03/01/2010

Piratas, flibusteiros e banqueiros



Por Franklin Cunha*


John Locke (1632-1704), filósofo inglês e ideólogo do liberalismo, é considerado um dos principais teóricos do contrato social. No seu Segundo tratado sobre o governo civil, expõe sua teoria do Estado Liberal e da propriedade privada.

Henry Morgan (1635-1688 ) foi um corsário inglês que, associado ao pirata holandês Eduard Mansvelt, formou uma companhia de flibusteiros que realizaram inúmeros e devastadores saques às colônias espanholas da América. Quando Morgan governou a Jamaica, as instruções acerca de como governá-la foram escritas por Locke. A união Locke-Morgan historicamente sustentada não deve causar nenhum arrepio ético às consciências neoliberais, pois a associação da coroa inglesa da época com a pirataria marítima era procedimento escrito e contratado sob a proteção do conhecido lema da Ordem da Jarreteira Honni soit qui mal y pense, a mais prestigiosa do Reino Unido e cujo Grão-Mestre é o Monarca da Inglaterra. Portanto, longe de nós pensarmos mal de uma associação de tão nobres patrocinadores com tão benéficos e lucrativos resultados.

Piratas e flibusteiros, personagens ao mesmo tempo heroicos e cruéis que tanto matavam como morriam, foram parte essencial do processo de acumulação capitalista e agentes que as companhias comerciais da Inglaterra adotaram para se beneficiar dos resultados dos descobrimentos espanhóis e portugueses. Assaltar e roubar os galeões carregados de ouro e prata dessas duas potências marítimas proporcionou uma enorme acumulação de capitais que deram origem à revolução industrial, à criação de instituições básicas do capitalismo (bancos, bolsas, ações) e a elaboração das bases teóricas da economia liberal.

Para se ter uma ideia, o embaixador mexicano Guaicaipuro Cuatemoc junto ao FMI informa constar no Arquivo da Índias Ocidentais que somente entre 1503 e 1660 chegaram à Espanha 185 mil quilos de ouro e 16 milhões de prata provenientes da América. E que se fossem cobrados nesses últimos 300 anos juros de 2% anuais (e não 20% como o FMI cobra), não haveria riqueza em toda a Europa para pagar tais saques.
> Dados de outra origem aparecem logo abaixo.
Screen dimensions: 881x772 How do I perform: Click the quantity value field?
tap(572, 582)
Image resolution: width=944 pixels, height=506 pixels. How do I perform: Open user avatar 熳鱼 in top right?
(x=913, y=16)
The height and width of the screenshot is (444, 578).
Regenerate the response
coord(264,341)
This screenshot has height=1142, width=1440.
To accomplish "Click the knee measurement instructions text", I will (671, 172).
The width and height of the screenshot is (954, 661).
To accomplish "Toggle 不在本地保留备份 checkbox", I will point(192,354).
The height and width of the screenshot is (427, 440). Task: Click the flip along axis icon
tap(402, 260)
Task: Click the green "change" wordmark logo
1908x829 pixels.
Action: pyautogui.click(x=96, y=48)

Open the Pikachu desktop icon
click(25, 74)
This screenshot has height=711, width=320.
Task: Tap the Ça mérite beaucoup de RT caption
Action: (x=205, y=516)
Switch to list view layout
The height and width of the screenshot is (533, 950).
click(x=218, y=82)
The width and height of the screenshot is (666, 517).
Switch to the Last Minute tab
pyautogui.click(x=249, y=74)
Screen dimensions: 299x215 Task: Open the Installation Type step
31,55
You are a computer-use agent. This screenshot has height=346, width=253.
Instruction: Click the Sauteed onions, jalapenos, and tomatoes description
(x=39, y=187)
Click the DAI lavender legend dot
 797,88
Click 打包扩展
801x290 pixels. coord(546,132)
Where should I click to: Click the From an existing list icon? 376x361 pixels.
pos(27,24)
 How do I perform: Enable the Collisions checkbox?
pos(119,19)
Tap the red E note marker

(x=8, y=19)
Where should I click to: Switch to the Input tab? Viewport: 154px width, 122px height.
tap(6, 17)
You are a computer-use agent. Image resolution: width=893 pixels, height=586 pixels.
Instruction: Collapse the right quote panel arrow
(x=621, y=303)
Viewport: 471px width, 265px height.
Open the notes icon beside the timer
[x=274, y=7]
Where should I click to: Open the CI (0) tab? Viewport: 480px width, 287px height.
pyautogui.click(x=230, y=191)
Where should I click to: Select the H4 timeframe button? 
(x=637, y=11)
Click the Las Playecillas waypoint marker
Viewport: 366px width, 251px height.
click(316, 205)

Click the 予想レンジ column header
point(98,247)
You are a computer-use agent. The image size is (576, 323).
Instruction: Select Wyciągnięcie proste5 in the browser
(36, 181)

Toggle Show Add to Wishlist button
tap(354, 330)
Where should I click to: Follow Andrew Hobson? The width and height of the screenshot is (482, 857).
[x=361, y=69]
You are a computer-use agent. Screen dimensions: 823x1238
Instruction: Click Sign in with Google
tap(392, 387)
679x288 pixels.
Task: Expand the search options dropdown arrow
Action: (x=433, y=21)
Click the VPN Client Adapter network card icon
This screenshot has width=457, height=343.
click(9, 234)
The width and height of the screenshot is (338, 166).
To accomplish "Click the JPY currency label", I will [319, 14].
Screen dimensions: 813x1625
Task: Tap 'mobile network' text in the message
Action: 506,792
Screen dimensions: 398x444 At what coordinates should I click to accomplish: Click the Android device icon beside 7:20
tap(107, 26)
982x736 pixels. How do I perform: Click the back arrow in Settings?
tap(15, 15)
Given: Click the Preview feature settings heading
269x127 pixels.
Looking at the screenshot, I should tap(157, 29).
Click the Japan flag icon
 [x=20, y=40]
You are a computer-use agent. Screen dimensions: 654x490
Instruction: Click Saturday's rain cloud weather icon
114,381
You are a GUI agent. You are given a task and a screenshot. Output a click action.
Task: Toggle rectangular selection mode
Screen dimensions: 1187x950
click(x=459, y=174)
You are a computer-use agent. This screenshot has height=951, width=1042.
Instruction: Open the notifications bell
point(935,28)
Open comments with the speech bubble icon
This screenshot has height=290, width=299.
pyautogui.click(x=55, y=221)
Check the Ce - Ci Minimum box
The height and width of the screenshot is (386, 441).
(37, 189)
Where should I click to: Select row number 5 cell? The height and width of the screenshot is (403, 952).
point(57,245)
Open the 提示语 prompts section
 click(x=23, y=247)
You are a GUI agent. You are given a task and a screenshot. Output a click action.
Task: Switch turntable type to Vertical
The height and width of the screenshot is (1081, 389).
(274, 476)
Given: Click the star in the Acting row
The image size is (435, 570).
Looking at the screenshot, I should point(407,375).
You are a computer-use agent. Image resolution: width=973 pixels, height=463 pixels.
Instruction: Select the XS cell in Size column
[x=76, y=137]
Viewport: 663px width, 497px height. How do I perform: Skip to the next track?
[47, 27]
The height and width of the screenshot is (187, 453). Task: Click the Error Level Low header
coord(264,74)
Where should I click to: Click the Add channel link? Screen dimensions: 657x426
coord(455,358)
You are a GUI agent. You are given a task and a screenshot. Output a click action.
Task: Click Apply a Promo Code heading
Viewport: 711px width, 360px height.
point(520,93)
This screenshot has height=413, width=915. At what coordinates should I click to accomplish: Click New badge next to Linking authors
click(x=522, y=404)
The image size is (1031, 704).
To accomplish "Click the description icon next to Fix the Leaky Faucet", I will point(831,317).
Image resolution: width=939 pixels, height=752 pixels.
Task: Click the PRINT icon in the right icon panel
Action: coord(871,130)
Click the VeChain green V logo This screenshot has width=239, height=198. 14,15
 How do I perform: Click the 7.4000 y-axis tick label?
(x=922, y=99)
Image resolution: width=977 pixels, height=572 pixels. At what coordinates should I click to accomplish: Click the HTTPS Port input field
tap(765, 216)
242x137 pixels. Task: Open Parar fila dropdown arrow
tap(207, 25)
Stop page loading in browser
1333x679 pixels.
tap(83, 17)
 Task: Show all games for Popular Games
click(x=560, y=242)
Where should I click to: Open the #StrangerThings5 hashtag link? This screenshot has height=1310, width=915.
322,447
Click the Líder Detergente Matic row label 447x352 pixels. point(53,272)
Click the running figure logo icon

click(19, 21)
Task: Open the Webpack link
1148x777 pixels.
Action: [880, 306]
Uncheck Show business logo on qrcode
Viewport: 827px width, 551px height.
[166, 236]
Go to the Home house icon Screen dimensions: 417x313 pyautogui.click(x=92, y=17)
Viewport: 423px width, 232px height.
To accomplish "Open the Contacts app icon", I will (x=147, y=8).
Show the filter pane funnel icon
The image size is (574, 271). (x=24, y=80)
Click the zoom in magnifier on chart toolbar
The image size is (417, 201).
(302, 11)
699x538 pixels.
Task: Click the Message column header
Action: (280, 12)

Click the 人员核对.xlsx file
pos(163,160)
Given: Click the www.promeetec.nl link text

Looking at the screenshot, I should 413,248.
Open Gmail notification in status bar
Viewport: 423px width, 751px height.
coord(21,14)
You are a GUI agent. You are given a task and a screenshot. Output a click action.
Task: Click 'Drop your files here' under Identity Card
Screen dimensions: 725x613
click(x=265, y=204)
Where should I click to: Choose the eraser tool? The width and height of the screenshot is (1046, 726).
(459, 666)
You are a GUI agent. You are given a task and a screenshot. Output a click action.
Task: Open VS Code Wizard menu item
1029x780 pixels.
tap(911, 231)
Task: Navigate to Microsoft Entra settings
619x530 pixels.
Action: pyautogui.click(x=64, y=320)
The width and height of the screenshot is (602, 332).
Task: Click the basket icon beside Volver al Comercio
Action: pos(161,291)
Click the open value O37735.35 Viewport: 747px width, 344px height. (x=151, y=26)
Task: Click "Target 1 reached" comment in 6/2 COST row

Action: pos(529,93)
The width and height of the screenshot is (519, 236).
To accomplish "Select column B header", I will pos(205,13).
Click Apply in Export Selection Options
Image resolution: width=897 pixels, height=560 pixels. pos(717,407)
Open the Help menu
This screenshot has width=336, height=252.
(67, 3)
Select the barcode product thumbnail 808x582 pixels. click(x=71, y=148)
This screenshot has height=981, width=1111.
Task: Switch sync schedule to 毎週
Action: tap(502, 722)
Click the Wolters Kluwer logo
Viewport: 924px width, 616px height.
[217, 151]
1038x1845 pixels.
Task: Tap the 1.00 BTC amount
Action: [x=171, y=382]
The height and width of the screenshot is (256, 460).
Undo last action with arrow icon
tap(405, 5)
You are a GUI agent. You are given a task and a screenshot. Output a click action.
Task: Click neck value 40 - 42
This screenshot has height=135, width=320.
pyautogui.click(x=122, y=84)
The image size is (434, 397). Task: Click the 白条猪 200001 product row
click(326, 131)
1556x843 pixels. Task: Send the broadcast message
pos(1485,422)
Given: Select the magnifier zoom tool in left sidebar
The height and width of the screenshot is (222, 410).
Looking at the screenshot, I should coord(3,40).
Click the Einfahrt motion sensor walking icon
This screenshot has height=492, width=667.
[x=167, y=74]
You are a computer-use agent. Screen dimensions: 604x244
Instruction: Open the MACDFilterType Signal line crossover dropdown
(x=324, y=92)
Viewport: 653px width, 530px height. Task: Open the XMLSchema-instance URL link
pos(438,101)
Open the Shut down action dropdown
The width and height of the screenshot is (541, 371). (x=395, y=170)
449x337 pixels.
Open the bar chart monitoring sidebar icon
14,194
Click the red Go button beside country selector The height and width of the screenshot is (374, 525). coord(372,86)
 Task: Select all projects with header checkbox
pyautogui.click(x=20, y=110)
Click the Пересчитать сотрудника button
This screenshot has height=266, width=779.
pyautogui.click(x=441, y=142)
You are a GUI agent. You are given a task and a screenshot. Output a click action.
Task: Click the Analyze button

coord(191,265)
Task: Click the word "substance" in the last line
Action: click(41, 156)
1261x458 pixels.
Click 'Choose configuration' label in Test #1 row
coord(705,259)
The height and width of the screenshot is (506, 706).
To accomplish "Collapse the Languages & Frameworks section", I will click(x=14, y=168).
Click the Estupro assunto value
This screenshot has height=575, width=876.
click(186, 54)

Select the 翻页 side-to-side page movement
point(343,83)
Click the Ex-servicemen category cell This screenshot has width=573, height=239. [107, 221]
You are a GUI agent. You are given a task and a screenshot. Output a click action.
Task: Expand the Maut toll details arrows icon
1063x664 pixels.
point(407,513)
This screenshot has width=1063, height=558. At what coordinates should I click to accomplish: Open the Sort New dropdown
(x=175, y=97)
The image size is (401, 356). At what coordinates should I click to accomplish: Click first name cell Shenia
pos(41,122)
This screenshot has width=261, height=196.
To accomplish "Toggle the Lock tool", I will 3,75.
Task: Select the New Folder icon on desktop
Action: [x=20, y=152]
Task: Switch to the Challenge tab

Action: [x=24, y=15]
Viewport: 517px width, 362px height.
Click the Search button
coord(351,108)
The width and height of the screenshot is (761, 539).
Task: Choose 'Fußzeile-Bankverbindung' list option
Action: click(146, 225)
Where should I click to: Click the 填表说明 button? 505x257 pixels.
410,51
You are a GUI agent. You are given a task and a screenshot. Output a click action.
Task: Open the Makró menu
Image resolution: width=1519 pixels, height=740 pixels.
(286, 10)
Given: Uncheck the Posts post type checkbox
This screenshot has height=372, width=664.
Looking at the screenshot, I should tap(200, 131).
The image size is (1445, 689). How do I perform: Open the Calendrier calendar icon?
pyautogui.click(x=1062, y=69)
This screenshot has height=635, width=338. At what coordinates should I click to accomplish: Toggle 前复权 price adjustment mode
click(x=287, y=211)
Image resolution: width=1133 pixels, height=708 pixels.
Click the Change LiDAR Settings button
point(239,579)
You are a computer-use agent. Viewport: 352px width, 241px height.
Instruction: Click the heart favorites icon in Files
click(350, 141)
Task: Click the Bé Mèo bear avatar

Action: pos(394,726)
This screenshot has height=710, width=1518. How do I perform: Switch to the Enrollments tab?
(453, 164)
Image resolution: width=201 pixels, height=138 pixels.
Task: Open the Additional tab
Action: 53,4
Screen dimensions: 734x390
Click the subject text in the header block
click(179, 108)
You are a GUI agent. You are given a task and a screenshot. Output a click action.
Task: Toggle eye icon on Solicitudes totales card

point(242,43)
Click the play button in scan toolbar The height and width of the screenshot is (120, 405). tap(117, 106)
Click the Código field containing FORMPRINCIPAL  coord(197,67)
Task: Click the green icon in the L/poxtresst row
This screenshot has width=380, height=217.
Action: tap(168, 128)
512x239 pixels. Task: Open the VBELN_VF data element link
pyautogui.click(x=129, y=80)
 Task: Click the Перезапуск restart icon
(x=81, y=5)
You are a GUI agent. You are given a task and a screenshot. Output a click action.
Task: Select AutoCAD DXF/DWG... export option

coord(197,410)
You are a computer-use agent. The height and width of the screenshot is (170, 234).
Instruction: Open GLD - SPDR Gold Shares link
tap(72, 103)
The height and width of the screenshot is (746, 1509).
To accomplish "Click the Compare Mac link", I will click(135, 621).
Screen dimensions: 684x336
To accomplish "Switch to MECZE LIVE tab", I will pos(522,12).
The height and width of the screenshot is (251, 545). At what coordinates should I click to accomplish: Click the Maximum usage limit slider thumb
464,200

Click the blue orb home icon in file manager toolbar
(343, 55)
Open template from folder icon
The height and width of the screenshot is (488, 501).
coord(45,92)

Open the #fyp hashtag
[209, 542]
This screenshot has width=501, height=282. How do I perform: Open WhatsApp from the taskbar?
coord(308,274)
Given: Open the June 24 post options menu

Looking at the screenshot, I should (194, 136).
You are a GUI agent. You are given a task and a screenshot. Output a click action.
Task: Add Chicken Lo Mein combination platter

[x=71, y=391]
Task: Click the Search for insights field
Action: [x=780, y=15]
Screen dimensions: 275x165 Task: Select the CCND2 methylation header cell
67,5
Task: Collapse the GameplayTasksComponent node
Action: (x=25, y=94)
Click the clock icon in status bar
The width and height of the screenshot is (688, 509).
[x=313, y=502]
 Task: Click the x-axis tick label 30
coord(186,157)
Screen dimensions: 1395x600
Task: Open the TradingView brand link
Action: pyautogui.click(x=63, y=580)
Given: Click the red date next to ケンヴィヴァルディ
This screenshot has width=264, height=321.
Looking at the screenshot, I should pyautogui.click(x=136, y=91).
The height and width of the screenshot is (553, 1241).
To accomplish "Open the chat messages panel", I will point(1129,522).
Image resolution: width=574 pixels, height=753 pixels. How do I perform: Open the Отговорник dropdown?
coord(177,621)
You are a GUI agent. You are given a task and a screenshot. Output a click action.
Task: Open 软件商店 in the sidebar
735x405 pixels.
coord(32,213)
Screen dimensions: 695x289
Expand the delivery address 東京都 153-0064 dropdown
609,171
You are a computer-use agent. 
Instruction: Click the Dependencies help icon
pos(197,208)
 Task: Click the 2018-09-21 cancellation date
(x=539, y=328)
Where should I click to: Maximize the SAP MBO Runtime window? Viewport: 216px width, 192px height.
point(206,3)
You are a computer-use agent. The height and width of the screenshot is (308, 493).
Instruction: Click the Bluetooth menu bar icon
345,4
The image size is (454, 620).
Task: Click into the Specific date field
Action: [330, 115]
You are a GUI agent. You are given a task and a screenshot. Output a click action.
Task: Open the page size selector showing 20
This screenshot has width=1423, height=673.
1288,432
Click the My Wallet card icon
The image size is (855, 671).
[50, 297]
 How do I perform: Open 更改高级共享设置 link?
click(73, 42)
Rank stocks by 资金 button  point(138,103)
Os espanhóis e portugueses arrancavam os preciosos metais das minas com trabalho escravo, e seus galeões eram saqueados pelos bergantins piratas que os limpavam de cabo a rabo. E por que a Espanha não teve piratas? Por que não teve capitalismo. Então, qual a finalidade do ouro que os espanhóis transportavam nos galeões? Criavam indústrias, máquinas a vapor, proletários, greves, cidades? Nem sabiam o que era isso. O que a nobreza espanhola comprava na Inglaterra eram refinadas opulências para o gozo dos gran señores ociosos. Onde se vive para o gozo não há produção nem trabalho, e onde não há produção não há capitalismo. Então, os piratas roubavam ouro destinado ao gozo e os jogavam na bolsa de Londres, na produção industrial. Ao lado de um galeão espanhol, um bergantim pirata significava o progresso econômico.

Os piratas de ontem, hoje se transformaram em agentes financeiros que, não a bordo de um bergantim de guerra, mas sentados frente a um computador manejam riquezas enormes, incontroláveis e agressivas, as quais jogam continentes inteiros na miséria, na destruição da natureza, na guerra.

O capital, disse certo redivivo “filósofo da práxis”, vem ao mundo respingando sangue e lodo. E agora, trazido por neopiratas e neoflibusteiros.


* MÉDICOFonte: click RBS
Para os que defendem a "ordem estabelecida" ou condenam qualquer "perturbação da ordem" vale lembrar que esta ordem foi estabelecida em cima da pilhagem, de assassinatos e crimes contra a humanidade e na maioria das vezes com o consentimento ou a mando da Santa Igreja.